==== Given records

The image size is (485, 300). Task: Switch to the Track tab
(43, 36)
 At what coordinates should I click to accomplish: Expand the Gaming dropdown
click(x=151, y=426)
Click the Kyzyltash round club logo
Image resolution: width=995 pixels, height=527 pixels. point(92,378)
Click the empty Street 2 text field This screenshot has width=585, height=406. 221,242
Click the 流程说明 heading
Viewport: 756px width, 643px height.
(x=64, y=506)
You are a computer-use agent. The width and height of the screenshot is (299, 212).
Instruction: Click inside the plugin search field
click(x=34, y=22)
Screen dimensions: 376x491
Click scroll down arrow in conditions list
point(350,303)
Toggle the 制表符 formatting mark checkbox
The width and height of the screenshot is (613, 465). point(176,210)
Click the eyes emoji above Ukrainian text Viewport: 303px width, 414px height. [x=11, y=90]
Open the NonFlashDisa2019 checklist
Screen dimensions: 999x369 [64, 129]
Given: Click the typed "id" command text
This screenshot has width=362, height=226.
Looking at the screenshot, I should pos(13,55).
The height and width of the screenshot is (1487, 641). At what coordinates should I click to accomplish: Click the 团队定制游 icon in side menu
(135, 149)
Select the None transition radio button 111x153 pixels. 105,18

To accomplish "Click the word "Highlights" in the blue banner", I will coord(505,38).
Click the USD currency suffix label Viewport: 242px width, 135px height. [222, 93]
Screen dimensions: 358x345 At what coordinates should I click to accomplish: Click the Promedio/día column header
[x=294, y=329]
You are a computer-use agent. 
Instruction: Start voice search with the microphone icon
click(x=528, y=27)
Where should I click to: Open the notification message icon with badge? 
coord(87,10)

========

▶ _Task item_
Your answer must be every line from the listing above that holds the string "agent".

▶ _Exercise result_
You are a computer-use agent. The width and height of the screenshot is (299, 212).
You are a computer-use agent. 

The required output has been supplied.